An identical appearance to that of CEP may be seen in patients who have simple pulmonary eosinophilia (Löffler syndrome) and in patients with Churg–Strauss syndrome (CSS).
An identical appearance of peripheral consolidations can be seen in OP. In this disease, the lesions are not only confined to the lung periphery but are also bronchocentric and often predominate in the lower lobes. In addition, a macronodular appearance or a pattern of round opacities is frequent. Septal thickening or parenchymal bands are uncommon.
Sano S (2009) Chronic eosinophilic pneumonia: a case report and review of the literature. Cases J 2:7735
Cottin V (2012) Eosinophilic lung diseases. Immunol Allergy Clin North Am 32(4):557
Course
Response to steroid treatment is generally dramatic with improvement of symptoms within 24 h and clinical and radiological remission within 3 weeks.
Progression to diffuse lung fibrosis is rare.
The disease tends to recur frequently after discontinuation of steroid treatment (75 %).
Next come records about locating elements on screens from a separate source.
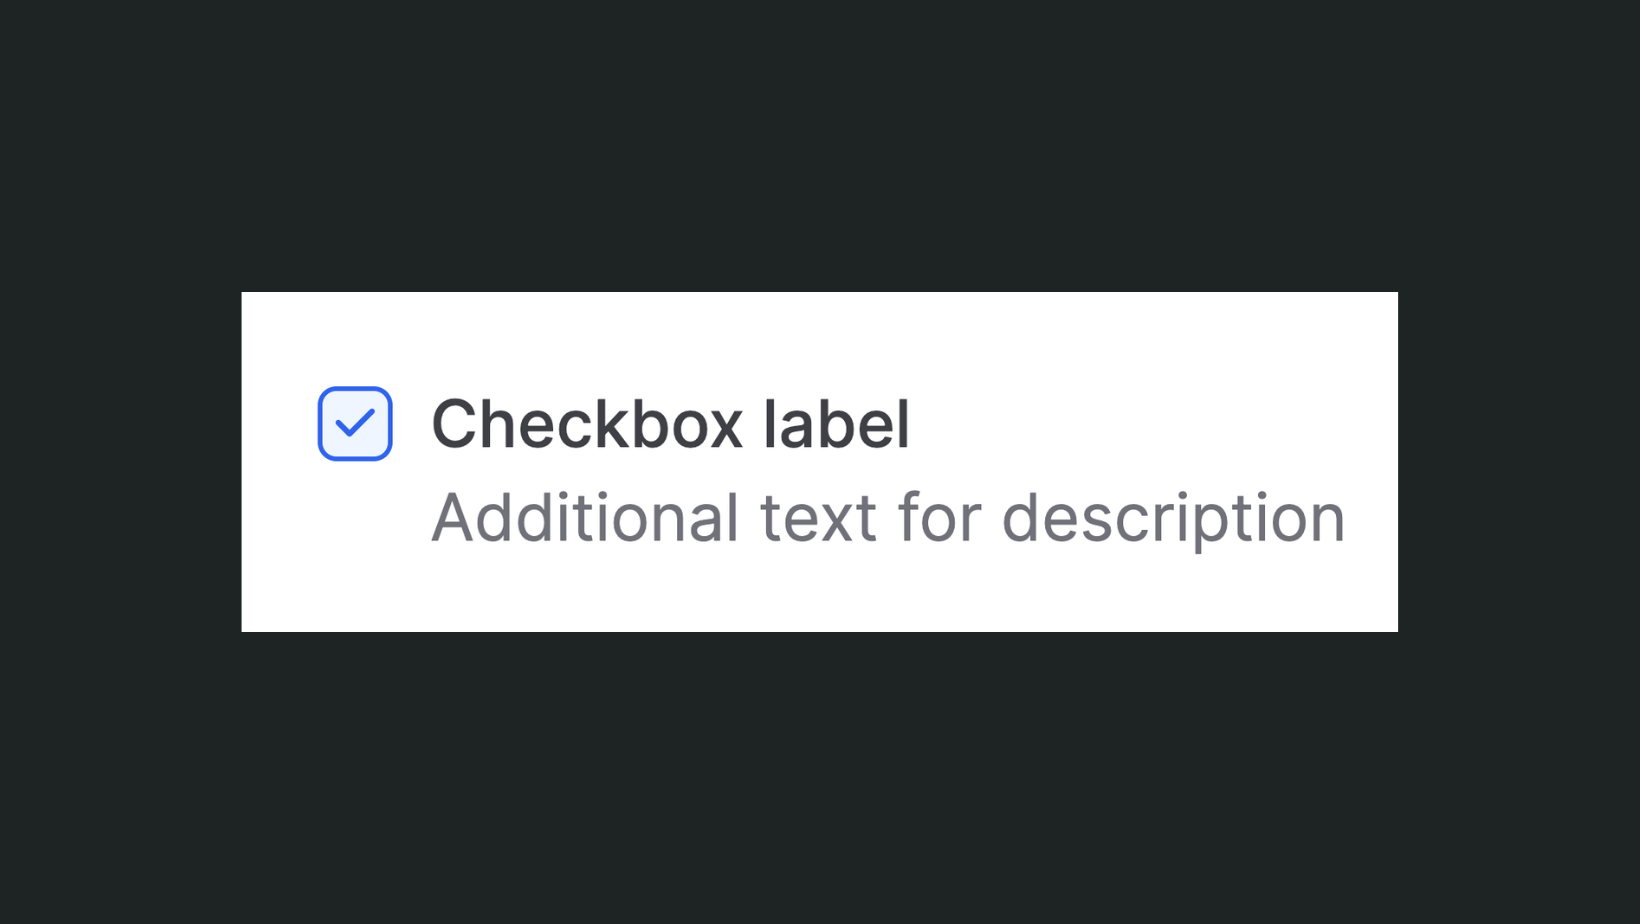Click the blue checkmark inside the checkbox
The height and width of the screenshot is (924, 1640).
pos(354,424)
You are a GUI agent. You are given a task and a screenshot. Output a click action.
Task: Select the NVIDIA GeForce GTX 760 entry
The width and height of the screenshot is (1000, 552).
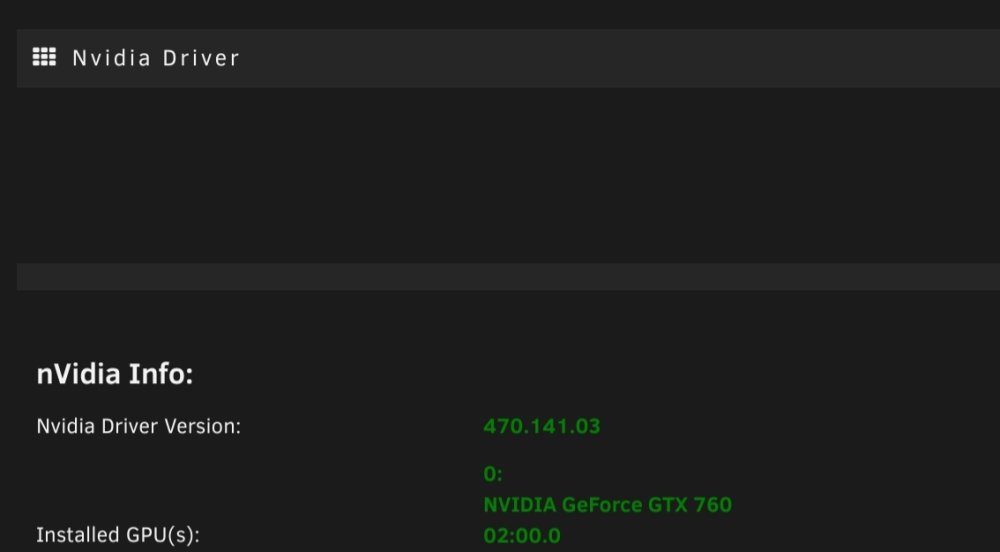(x=607, y=505)
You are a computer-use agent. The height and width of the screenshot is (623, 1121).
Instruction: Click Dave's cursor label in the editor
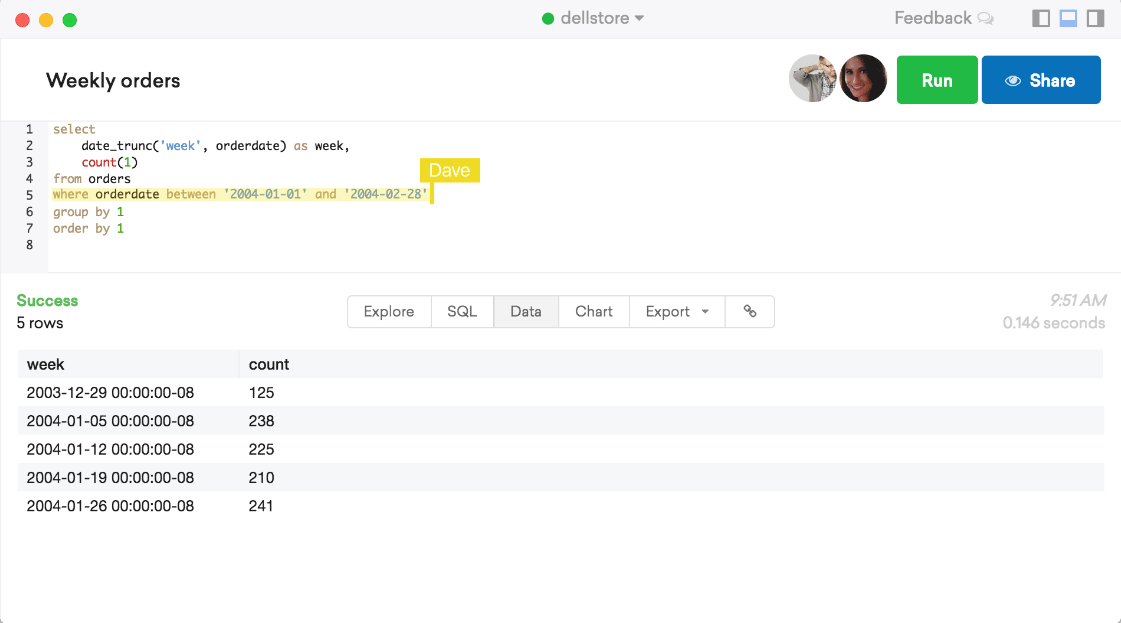(450, 170)
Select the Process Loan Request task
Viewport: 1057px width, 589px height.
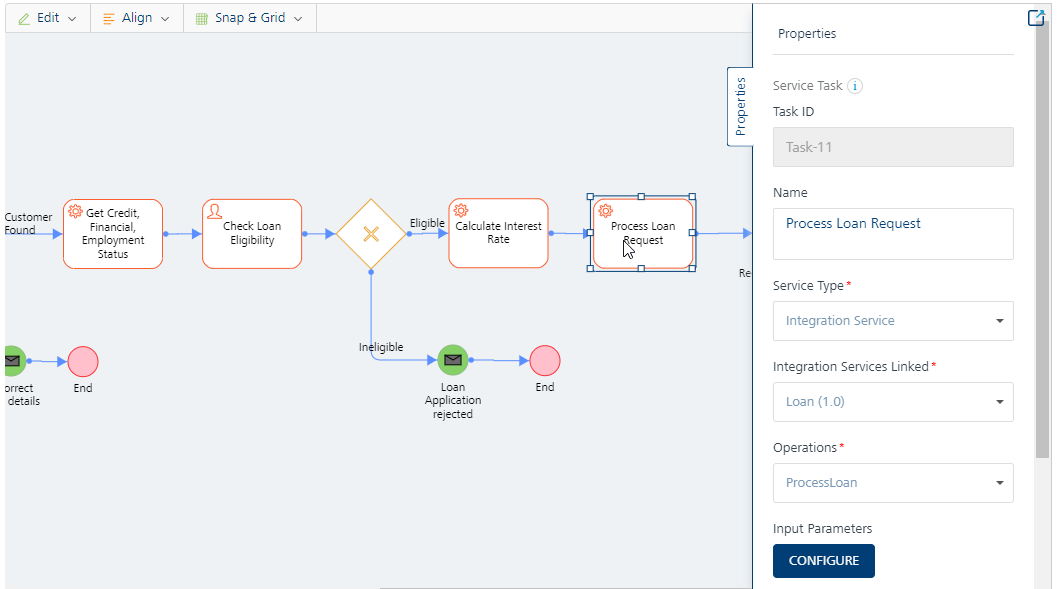coord(643,233)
During regression, consolidation tends to disappear centrifugally and may be temporarily followed by subpleural curvilinear bands. If the disease is left untreated, the opacities may progressively increase in number and even migrate.
Oyama Y (2015) Efficacy of short-term prednisolone treatment in patients with chronic eosinophilic pneumonia. Eur Respir J 45(6):1624
Cryptogenic Organizing Pneumonia (COP)
Definition
Cryptogenic organizing pneumonia (COP) is the idiopathic form of organizing pneumonia. OP is a well-known histopathologic pattern characterized by loose plugs of proliferating fibroblasts and myofibroblasts within the alveolar ducts and airspaces, accompanied by varying degrees of bronchiolar involvement. COP is classified among the idiopathic interstitial pneumonias (IIPs). Patients with COP typically present with a 2–4-month history of nonproductive cough, low-grade fever, malaise, and shortness of breath. The mean age of presentation is 50–60 years.